What you are asked to do ▸ Out of the lines below, please list those that hold the string "agent".

Collected data entries
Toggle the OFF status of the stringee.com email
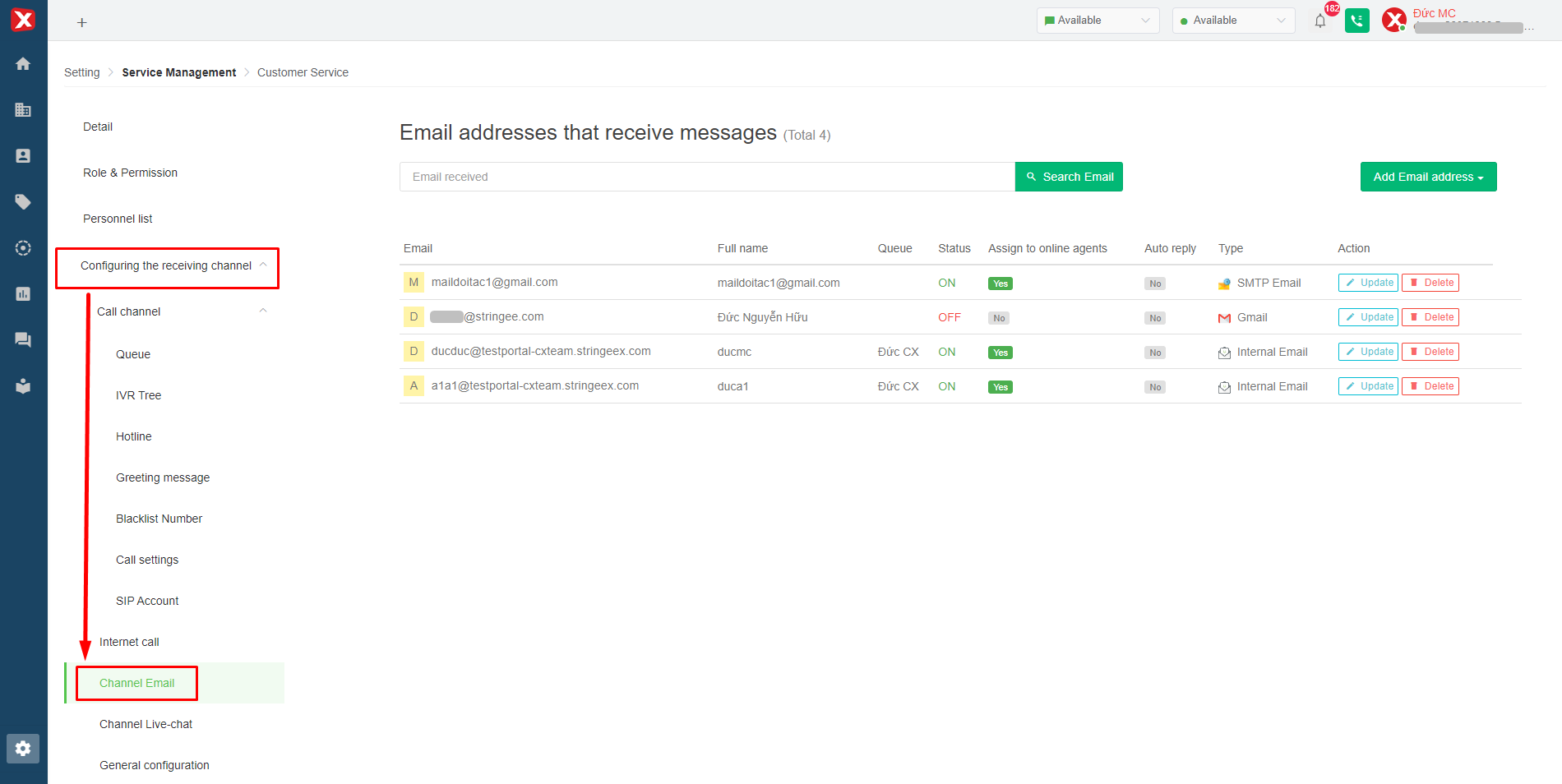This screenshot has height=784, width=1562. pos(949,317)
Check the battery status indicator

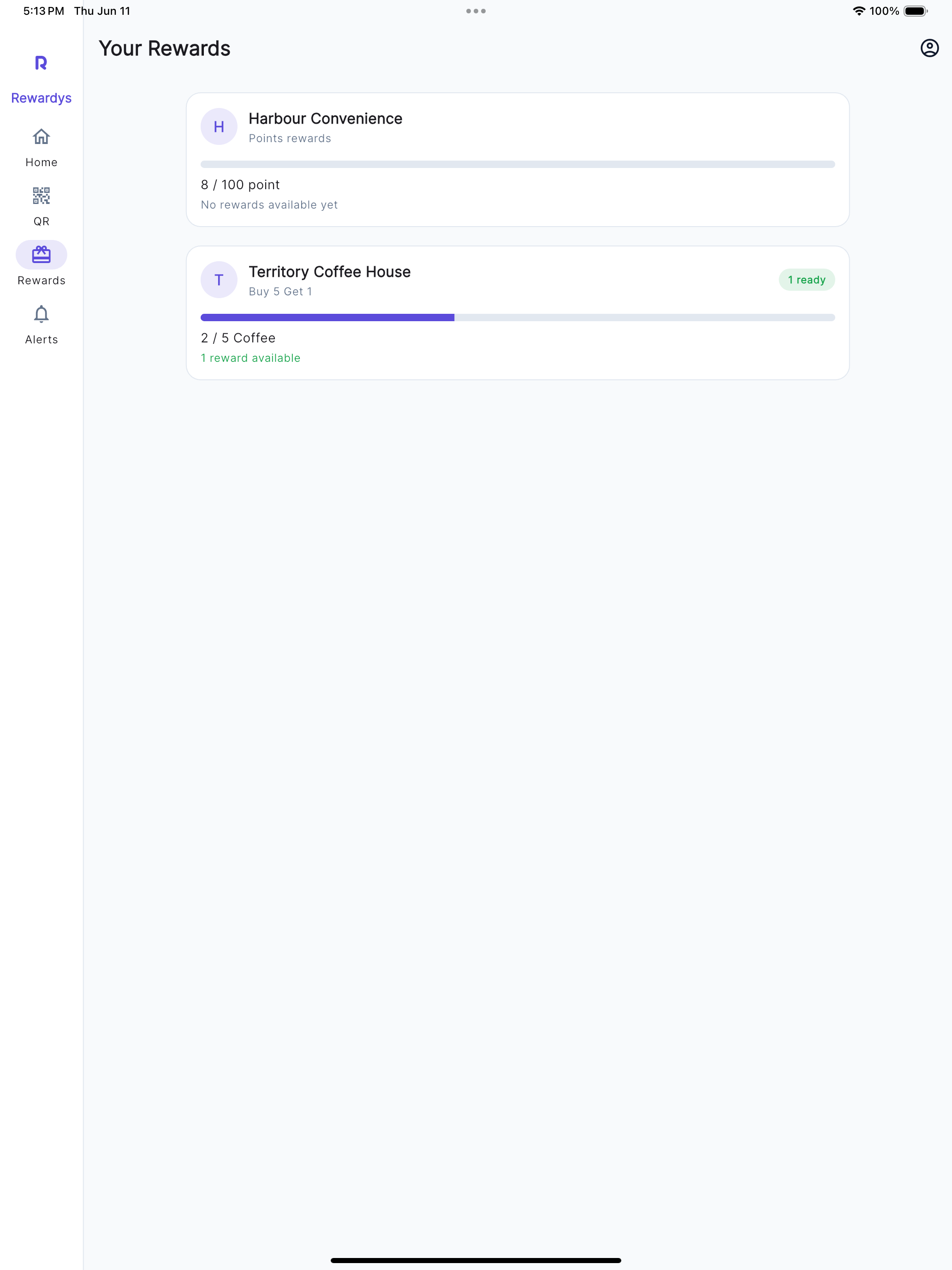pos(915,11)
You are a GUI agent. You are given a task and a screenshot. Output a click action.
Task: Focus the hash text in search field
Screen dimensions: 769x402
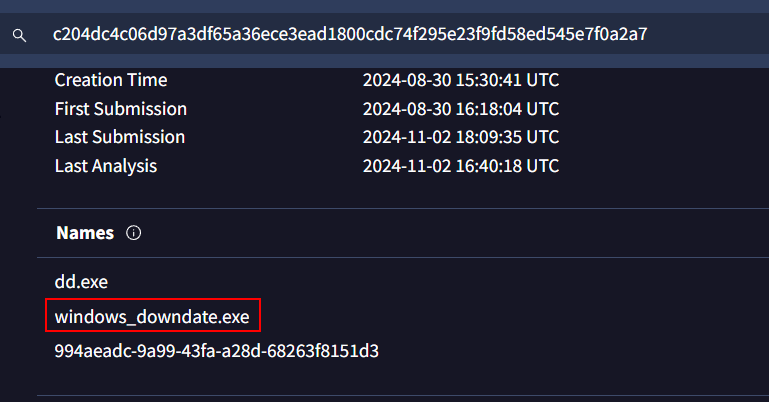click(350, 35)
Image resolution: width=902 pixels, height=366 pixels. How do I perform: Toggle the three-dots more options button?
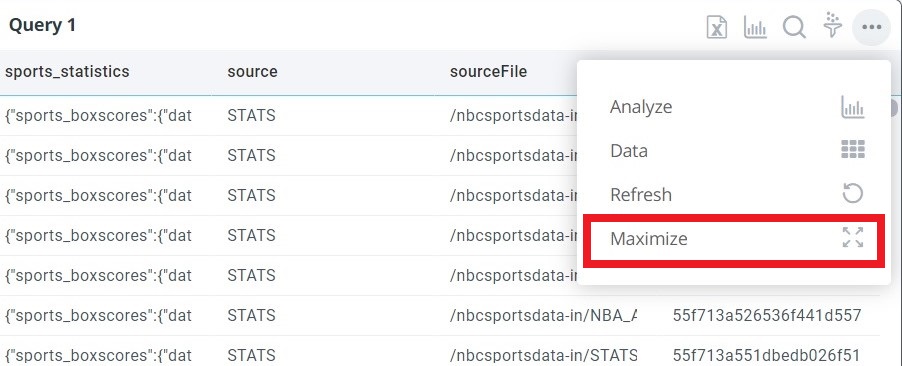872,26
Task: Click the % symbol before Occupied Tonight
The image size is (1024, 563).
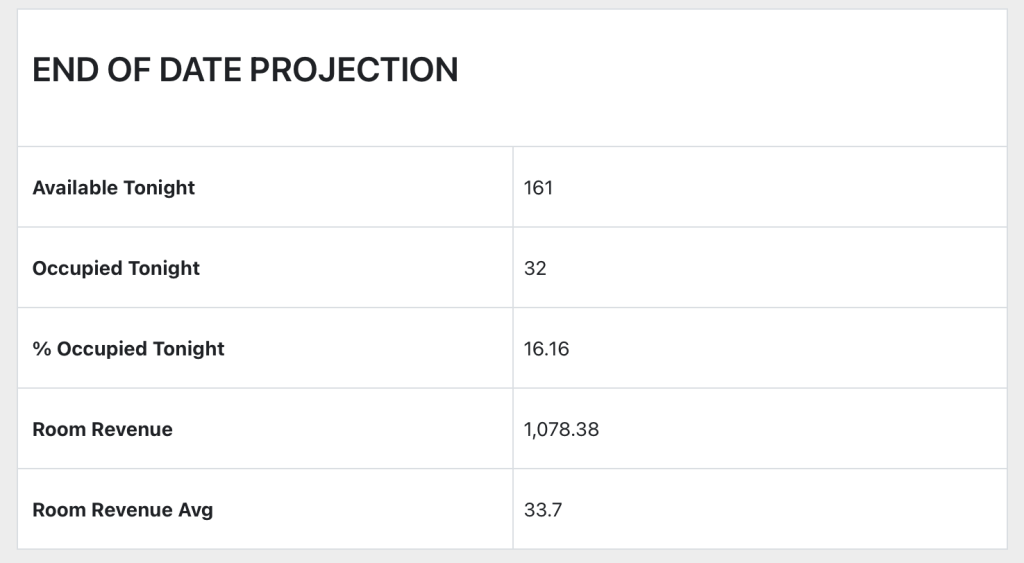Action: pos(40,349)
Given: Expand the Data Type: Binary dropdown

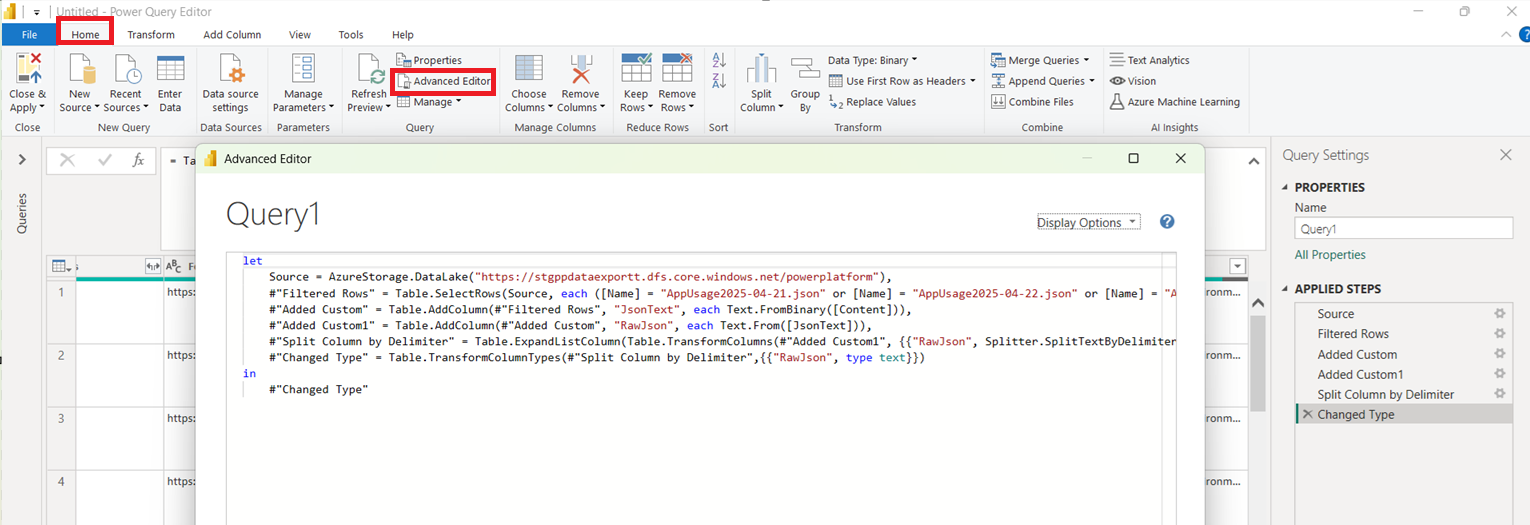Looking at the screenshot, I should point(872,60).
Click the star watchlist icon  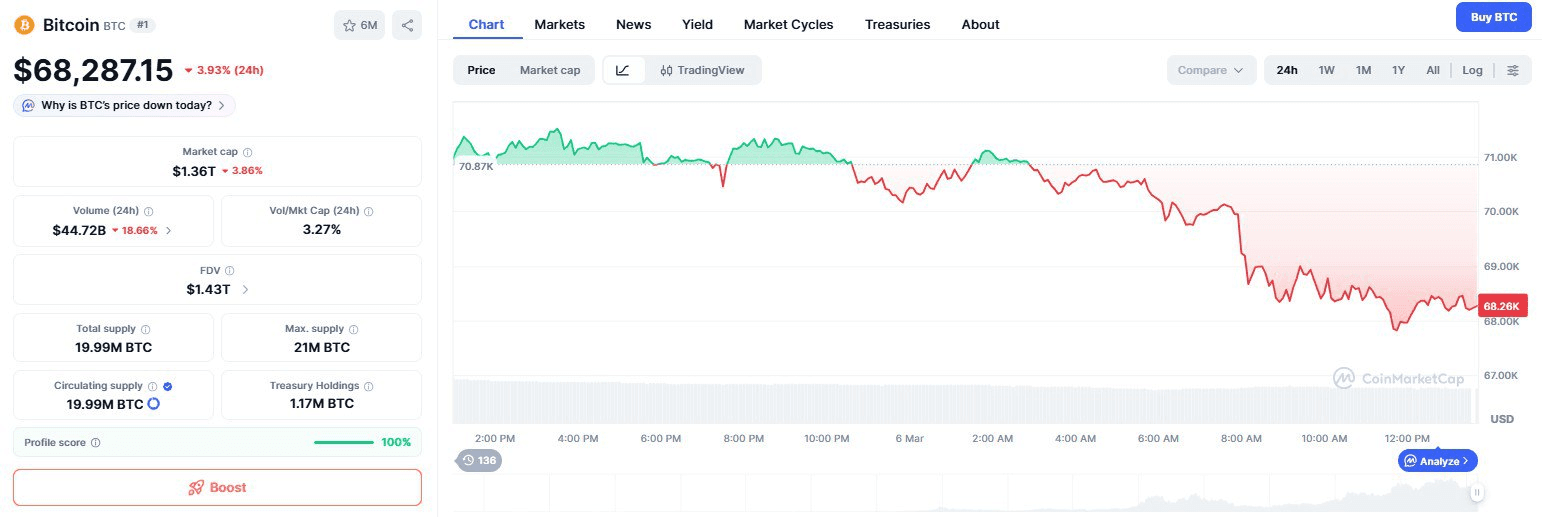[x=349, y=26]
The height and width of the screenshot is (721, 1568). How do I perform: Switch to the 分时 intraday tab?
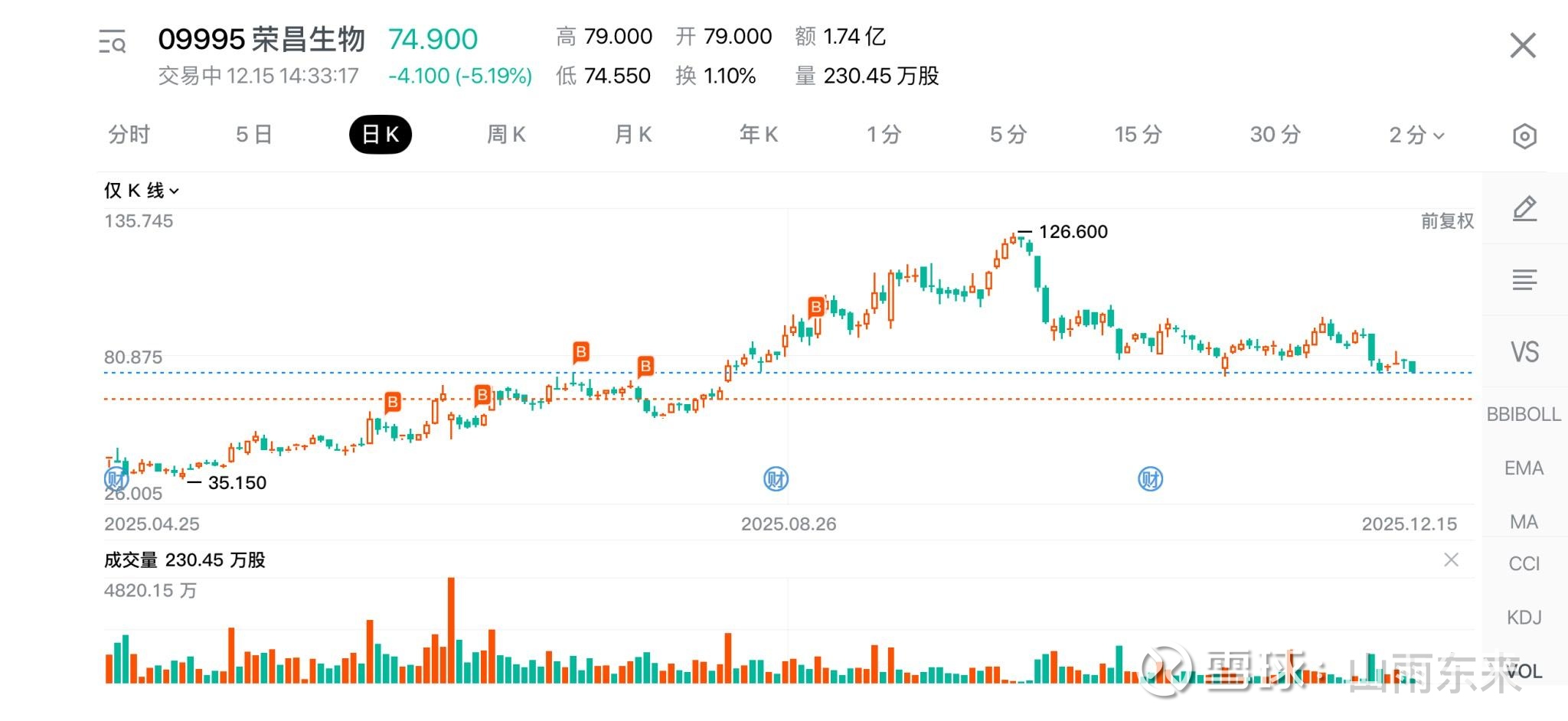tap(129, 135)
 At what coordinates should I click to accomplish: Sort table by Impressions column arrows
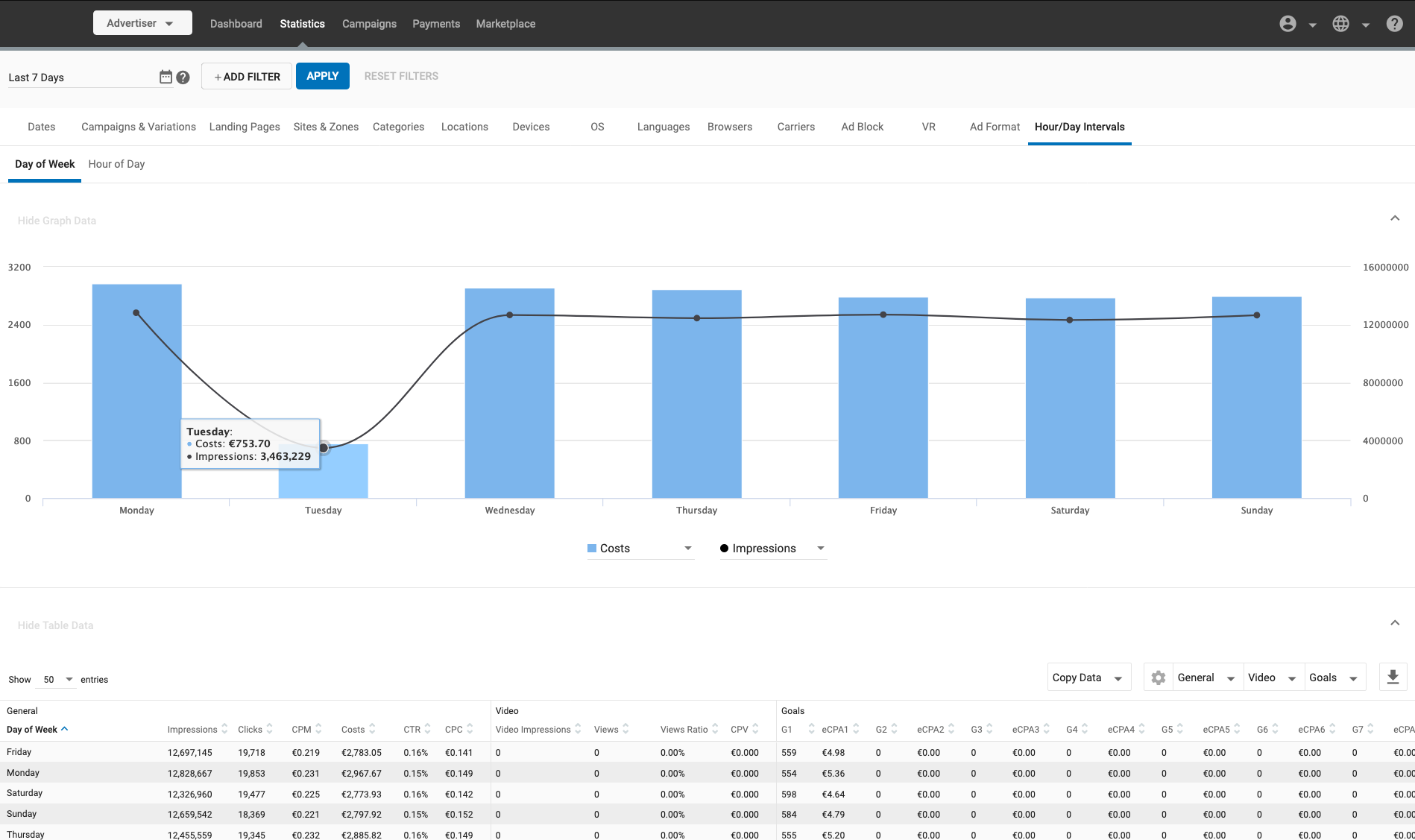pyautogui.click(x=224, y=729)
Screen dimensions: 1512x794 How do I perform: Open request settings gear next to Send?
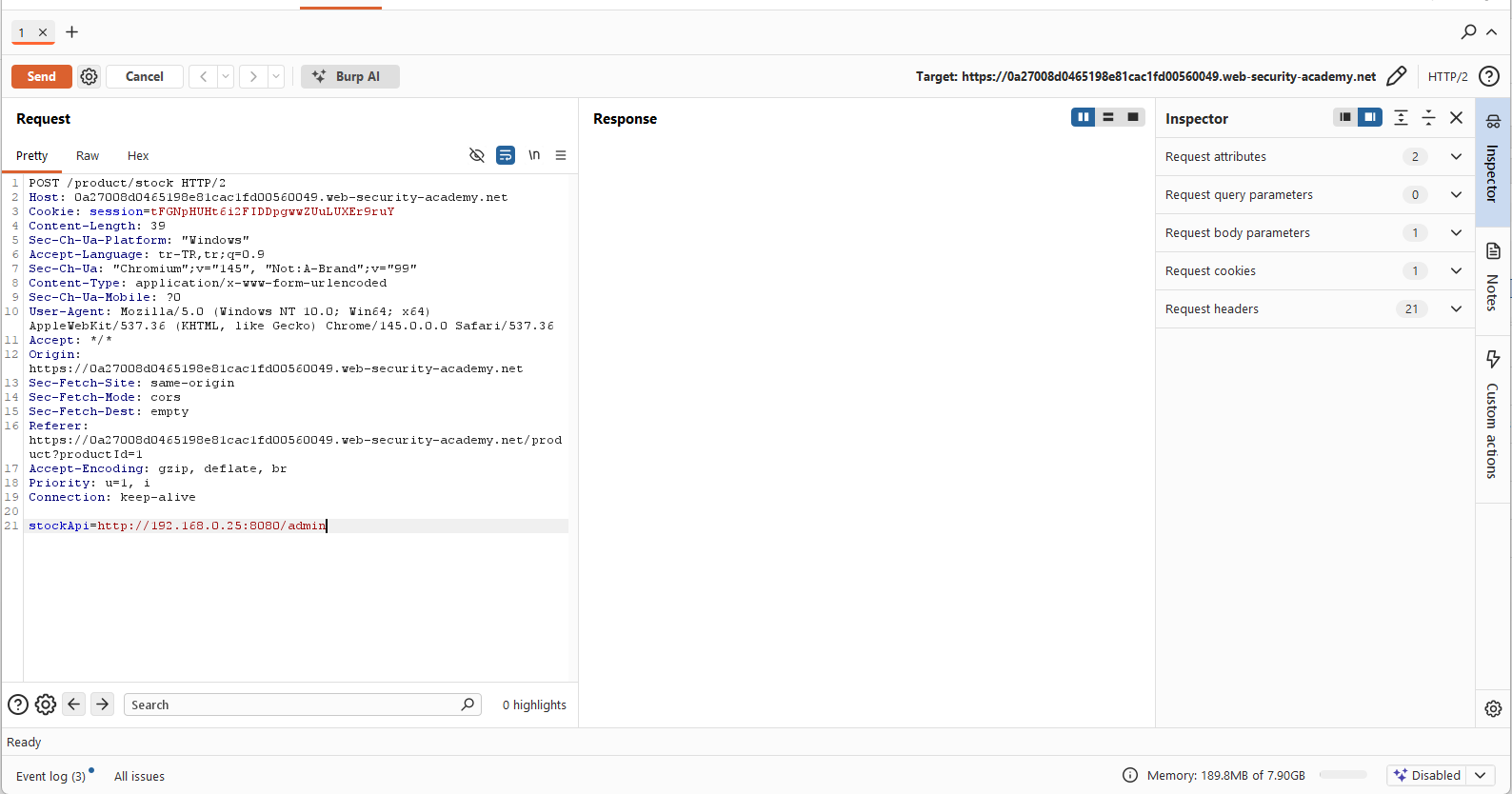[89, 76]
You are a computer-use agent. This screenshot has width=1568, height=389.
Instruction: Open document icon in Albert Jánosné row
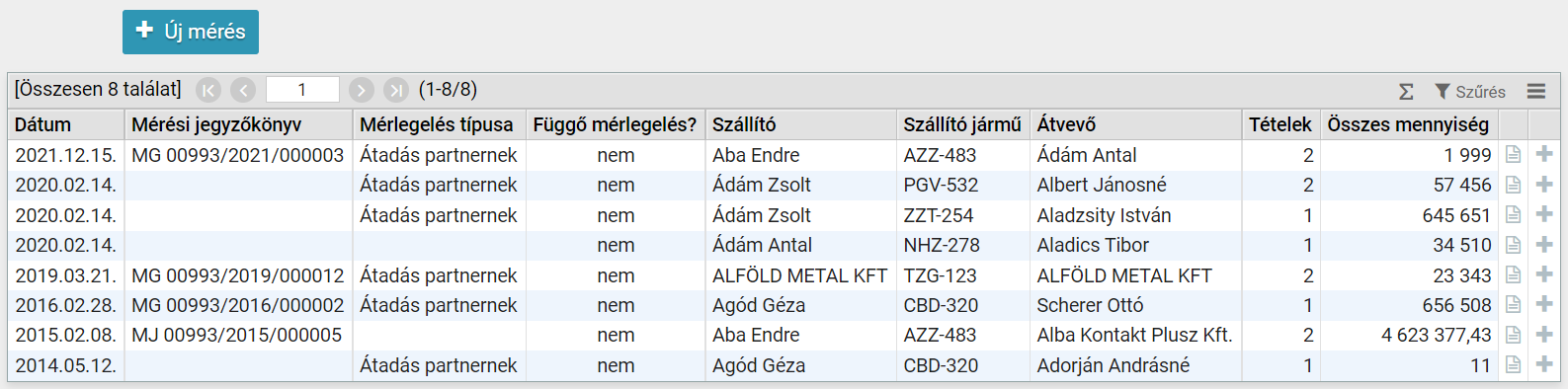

Finished exercise ▸
You are a GUI agent. You are given a task and a screenshot. Output a click action.
You are a computer-use agent. This screenshot has width=1568, height=389.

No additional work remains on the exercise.